[The data]

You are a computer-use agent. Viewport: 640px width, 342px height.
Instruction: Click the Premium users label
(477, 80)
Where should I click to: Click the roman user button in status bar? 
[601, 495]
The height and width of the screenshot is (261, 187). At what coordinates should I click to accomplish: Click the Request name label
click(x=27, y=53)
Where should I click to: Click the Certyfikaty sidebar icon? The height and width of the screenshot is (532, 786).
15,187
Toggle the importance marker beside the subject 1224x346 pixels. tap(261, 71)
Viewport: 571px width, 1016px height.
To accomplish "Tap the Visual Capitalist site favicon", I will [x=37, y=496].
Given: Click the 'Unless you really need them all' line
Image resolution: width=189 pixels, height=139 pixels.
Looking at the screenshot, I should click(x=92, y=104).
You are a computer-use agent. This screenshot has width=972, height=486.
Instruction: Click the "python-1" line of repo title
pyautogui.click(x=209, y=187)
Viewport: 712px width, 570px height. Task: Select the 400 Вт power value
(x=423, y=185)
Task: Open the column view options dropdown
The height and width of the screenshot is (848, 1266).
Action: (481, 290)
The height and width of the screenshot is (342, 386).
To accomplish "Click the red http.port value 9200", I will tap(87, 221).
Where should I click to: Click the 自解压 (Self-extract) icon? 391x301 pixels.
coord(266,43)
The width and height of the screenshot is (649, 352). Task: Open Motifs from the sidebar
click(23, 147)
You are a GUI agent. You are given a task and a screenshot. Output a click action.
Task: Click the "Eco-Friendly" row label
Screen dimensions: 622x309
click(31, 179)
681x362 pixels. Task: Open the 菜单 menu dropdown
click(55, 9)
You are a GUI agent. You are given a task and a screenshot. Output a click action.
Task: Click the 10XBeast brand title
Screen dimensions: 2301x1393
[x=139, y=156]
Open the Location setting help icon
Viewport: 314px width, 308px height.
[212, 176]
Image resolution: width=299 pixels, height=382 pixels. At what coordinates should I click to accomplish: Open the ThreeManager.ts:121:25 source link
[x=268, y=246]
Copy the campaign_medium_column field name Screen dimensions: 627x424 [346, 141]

[/The data]

__How to complete this task__: An exact copy of the listing is the goal. Transcribe it in full.

__Your solution__:
You are a computer-use agent. Viewport: 640px width, 342px height.
Instruction: Click the Premium users label
(477, 80)
Where should I click to: Click the roman user button in status bar? 
[601, 495]
The height and width of the screenshot is (261, 187). At what coordinates should I click to accomplish: Click the Request name label
click(x=27, y=53)
Where should I click to: Click the Certyfikaty sidebar icon? The height and width of the screenshot is (532, 786).
15,187
Toggle the importance marker beside the subject 1224x346 pixels. tap(261, 71)
Viewport: 571px width, 1016px height.
To accomplish "Tap the Visual Capitalist site favicon", I will [x=37, y=496].
Given: Click the 'Unless you really need them all' line
Image resolution: width=189 pixels, height=139 pixels.
Looking at the screenshot, I should click(x=92, y=104).
You are a computer-use agent. This screenshot has width=972, height=486.
Instruction: Click the "python-1" line of repo title
pyautogui.click(x=209, y=187)
Viewport: 712px width, 570px height. Task: Select the 400 Вт power value
(x=423, y=185)
Task: Open the column view options dropdown
The height and width of the screenshot is (848, 1266).
Action: (481, 290)
The height and width of the screenshot is (342, 386).
To accomplish "Click the red http.port value 9200", I will tap(87, 221).
Where should I click to: Click the 自解压 (Self-extract) icon? 391x301 pixels.
coord(266,43)
The width and height of the screenshot is (649, 352). Task: Open Motifs from the sidebar
click(23, 147)
You are a GUI agent. You are given a task and a screenshot. Output a click action.
Task: Click the "Eco-Friendly" row label
Screen dimensions: 622x309
click(31, 179)
681x362 pixels. Task: Open the 菜单 menu dropdown
click(55, 9)
You are a GUI agent. You are given a task and a screenshot. Output a click action.
Task: Click the 10XBeast brand title
Screen dimensions: 2301x1393
[x=139, y=156]
Open the Location setting help icon
Viewport: 314px width, 308px height.
[212, 176]
Image resolution: width=299 pixels, height=382 pixels. At what coordinates should I click to accomplish: Open the ThreeManager.ts:121:25 source link
[x=268, y=246]
Copy the campaign_medium_column field name Screen dimensions: 627x424 [346, 141]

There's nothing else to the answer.